Sourcing the lamb belly may be a bit difficult at the run of the mill grocery stores, but if you go to any good butcher they will be able to help you out. If you go to an exceptionally good butcher, like Windsor Quality Meats, they will pull out a hanging lamb from the back and cut off the belly in front of your eyes.
For the lamb, start the prep 48 hours ahead:
1 side of lamb belly, about 2-3 pounds
4 tbsp kosher salt
2 tbsp sugar
Zest of two lemons
A couple sprigs of fresh rosemary, chopped
1 tbsp olive oil
Game plan for the lamb, start 36-24 hours in advance. 48 hours lines up nicely for timing if you start the cure in the evening.
1. Mix the salt, sugar, rosemary, and lemon zest in a bowl. Sprinkle a layer in a baking dish, then set the lamb on top, then cover with the rest of the mixture. Firmly press the curing mixture into the lamb. Cover with plastic wrap and refrigerate for 24 hours.
2. Thoroughly rinse the curing mixture off the lamb, then set on a cutting board and cut it in half into two broad strips. Do not season the lamb with any more salt, it will be perfectly seasoned at this point already.
3. Roll up each strip of lamb belly like a jelly roll, press down to ensure it is packed tightly together, then tie with kitchen twine. You want the rolls to be as tight as possible with no air gaps.
4. Place each roll of lamb into a ziplock bag. Add a glug of olive oil to each, just to take the space of any small air pockets. Remove the air with the water pressure method, or vacuum seal if you have one.
5. Cook the lamb in a 70 degree water bath for 12 hours.
6. Remove the lamb and transfer to an ice bath the cease cooking. It is now ready for finishing, or you could hold it in the refrigerator until use. To finish, cut off 3/4 inch slices of the lamb belly, and sear in a very hot pan with a bit of oil until some nice colour and texture develops, about 3 minutes. Flip and repeat for the other side, then serve.

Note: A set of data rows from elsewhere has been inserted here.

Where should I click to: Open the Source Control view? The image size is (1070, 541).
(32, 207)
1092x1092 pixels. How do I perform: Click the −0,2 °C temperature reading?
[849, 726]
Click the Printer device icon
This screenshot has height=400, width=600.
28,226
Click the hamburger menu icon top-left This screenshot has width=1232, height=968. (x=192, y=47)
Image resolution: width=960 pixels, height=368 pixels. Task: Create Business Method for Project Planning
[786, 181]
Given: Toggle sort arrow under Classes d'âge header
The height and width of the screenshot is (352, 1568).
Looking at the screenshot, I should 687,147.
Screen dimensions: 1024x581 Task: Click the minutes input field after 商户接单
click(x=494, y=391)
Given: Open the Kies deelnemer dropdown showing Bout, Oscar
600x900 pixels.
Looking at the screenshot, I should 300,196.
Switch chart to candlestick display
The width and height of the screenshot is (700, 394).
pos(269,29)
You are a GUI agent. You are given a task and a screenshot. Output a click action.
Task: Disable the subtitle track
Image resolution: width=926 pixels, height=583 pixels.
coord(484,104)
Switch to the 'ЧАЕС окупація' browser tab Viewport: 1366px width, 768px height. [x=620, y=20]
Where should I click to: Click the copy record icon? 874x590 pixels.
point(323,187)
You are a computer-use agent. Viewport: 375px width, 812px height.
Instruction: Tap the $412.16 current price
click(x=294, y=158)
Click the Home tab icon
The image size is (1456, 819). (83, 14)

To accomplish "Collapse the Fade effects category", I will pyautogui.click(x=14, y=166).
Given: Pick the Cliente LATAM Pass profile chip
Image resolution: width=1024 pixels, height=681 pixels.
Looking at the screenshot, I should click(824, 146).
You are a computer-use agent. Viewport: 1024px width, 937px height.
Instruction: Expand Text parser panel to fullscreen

For the mint and pea puree:
1/2 cup freshly shelled peas
3-4 sprigs of fresh mint leaves
Juice of 1 lemon
1 clove of garlic
1 tbsp good olive oil
Pinch of salt and pepper
1/2 cup of water, to bring puree to the desired consistency
1. Combine all the ingredients except for the water in a food processor. Pulse until it turns into a fine puree.
2. Slowly add water and continue to puree until the mixture is about the same consistency as cream.
To plate, pour the mint and pea puree onto a white plate to make a pancake size circle. Top with a garnish of fresh spring vegetables. I chose simple parboiled potatoes and carrots, finished with a quick pan sear. As a finishing touch, I sprinkled with fresh peas and fava beans in order to really get the feel of spring on the plate. Top the vegetables of your choosing with the beautiful seared lamb belly and serve right away.
3 thoughts on “Sous Vide Lamb Belly with Mint and Pea Puree”
Looks really good. I do agree that lamb belly is hard to find especially in our country. Nice recipe! 🙂
Nice recipe, I like the curing method, the flavor combinations and the presentation. Lamb belly is known as lamb breast in these parts. I’ve cooked it sous-vide for 24 hours at 57 degrees and it came out perfectly tender and juicy. What was it like at 70?
Thank you for the kind words!
It was very tender (as you’d expect), had a pink hue, and also maintained a firmer texture. It wasn’t quite fall apart, but I wanted it to hold together a bit for this dish. The curing time and quantity was perfect for seasoning; I would not change the amount of salt or cure time when repeating.
Lamb belly (or breast) was a great discovery. I have already talked to my butcher about getting more, I’m looking forward to experimenting around a bit with some lower temperatures.